CDC: 'Tips' campaign has helped a number of smokers quit
(HealthDay)—The ongoing Tips from Former Smokers (Tips) campaign, which features stories of former smokers living with smoking-related diseases and disabilities, has had a considerable impact, according to a report from the U.S. Centers for Disease Control and Prevention.
The Tips campaign engages health care providers so that they can encourage their smoking patients to quit. In addition, resources are provided for health care providers, public health professionals, and mental health providers. More than nine million smokers were estimated to have attempted to quit during 2012 to 2015 as a result of the Tips campaign; conservative estimates indicate that over half a million smokers have quit for good.
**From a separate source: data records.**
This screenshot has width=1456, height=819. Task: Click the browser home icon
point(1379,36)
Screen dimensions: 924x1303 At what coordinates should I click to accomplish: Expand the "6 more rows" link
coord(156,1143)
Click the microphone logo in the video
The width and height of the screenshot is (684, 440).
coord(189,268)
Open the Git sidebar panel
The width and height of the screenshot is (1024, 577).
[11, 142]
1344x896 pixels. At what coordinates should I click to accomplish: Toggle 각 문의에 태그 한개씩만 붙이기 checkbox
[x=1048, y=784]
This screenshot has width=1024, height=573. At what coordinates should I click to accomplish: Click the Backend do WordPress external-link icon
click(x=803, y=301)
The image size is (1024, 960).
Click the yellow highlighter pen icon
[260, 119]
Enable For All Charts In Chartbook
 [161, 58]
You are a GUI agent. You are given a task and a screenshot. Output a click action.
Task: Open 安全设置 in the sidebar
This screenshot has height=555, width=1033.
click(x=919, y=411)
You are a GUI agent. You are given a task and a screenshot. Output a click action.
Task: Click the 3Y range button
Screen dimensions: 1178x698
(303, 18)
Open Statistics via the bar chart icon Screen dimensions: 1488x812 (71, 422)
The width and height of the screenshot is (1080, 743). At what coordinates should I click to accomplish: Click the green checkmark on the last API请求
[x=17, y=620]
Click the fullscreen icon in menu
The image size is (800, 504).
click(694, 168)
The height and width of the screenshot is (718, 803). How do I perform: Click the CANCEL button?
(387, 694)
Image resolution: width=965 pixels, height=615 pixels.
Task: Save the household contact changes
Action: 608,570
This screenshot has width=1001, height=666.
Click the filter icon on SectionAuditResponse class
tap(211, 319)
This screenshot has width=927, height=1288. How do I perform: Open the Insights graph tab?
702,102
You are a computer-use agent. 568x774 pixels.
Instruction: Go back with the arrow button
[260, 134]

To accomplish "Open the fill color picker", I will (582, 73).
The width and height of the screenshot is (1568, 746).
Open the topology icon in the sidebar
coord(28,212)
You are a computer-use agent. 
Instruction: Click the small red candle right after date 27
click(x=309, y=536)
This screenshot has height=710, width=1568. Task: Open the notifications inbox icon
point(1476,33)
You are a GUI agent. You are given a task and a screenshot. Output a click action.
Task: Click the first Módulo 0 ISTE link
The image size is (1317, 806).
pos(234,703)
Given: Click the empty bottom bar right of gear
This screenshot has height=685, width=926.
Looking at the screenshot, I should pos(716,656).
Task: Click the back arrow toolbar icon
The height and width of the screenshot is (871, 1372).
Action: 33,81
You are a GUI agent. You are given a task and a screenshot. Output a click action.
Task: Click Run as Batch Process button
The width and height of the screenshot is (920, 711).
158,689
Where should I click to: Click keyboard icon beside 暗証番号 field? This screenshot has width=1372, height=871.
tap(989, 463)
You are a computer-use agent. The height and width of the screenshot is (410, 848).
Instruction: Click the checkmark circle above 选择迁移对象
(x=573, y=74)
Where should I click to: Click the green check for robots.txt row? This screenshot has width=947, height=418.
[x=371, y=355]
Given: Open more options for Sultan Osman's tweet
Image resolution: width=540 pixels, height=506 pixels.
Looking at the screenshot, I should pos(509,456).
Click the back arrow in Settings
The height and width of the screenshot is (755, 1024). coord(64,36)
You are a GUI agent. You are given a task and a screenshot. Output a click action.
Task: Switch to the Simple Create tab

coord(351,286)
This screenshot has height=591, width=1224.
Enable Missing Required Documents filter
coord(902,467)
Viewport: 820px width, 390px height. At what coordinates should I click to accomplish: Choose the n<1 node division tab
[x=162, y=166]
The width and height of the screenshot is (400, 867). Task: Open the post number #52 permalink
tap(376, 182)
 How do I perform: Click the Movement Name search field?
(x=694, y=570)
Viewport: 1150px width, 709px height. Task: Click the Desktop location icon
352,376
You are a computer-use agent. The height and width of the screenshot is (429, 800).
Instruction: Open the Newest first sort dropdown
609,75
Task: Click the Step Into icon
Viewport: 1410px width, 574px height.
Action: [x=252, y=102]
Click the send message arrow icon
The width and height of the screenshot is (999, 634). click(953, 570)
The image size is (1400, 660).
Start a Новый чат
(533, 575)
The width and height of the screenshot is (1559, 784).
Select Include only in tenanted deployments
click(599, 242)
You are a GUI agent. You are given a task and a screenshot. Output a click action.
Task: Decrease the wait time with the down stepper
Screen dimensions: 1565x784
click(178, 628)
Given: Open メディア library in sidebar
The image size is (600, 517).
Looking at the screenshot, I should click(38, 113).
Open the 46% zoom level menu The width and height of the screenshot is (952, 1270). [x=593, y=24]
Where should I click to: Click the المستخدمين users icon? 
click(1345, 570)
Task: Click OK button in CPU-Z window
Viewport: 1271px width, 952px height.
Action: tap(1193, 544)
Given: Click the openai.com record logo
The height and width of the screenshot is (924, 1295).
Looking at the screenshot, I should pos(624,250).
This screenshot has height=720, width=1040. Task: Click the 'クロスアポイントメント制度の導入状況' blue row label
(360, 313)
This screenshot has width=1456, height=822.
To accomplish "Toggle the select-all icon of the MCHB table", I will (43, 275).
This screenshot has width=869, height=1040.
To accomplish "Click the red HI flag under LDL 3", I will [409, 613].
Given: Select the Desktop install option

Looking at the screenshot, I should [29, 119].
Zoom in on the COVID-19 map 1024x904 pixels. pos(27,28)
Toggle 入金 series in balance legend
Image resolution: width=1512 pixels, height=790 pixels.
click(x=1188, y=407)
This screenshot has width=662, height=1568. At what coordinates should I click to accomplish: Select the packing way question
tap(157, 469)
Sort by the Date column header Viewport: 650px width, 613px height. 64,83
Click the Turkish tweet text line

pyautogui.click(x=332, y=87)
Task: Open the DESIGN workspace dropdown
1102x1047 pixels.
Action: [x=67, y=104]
There were 267,594 calls attributable to the Tips campaign in 2017, which ran from Jan. 9 to July 30. An estimated 1.83 million smokers attempted to quit and 104,000 quit for good as a result of the 2014 campaign. Non-smokers reported increased conversations with family and friends about the dangers of smoking and had greater knowledge of smoking-related diseases as a result of the Tips 2012 campaign. An estimated 1.64 million smokers made a quit attempt and 100,000 smokers quit for good as a result of the 2012 campaign.
"Smokers who have seen Tips ads report greater intentions to quit within the next 30 days and next six months, and smokers who have seen the ads multiple times have even greater intentions to quit," according to the report.